Monday, Mar. 11, 1946
"Is There Anywhere? . . ."
Prewar Britain's Negro problem was as minuscule as prewar Britain's Negro population. But the 70,000 U.S. Negro troops who served in Britain during the war left behind hundreds of illegitimate mulatto babies. Last fortnight London's League of Colored Peoples reported that already 544 children of U.S. Negro soldiers and British women were in social or economic straits.
So long as the Negro fathers were in the U.S. Army and acknowledged paternity, the mothers received support allowances. In the British provinces $85 a month was comparative riches. But when Negro soldiers were demobilized in the U.S., allowances ceased; some Negro fathers neglected to make any other provision. Then the social pressure of British provincial respectability became unbearable. Said one British mother of a Negro's child: "I am shunned by the whole village. . . . The inspector for the National Society for the Prevention of Cruelty to Children has told my friend to keep her children away from my house ... as didn't she know that I had two illegitimate colored children? Is there anywhere I can go where my children will not get... pushed around?"
Some returning British husbands were willing to forgive their erring wives if the infant evidence was removed. Mothers sought to have their children adopted. "If I only had someone to take the baby for me and look after him . . ." wrote one mother, "but it must be someone kind--you see I love him."
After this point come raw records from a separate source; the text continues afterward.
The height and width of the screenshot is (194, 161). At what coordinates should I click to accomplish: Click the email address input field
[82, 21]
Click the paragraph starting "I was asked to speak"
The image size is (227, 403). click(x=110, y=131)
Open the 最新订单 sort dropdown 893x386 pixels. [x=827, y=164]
Adoption, however, was all but impossible. Like British village matrons, British charitable institutions were turning up suddenly race-conscious noses at illegitimate mulatto babies. Even when the father and mother were married, U.S. custom sometimes intervened to prevent reunion. The League of Colored Peoples asked one Southern Negro father if he wanted to take his white wife to America. "Brother," he replied, "if I did, I would have to leave her in New York when I went home."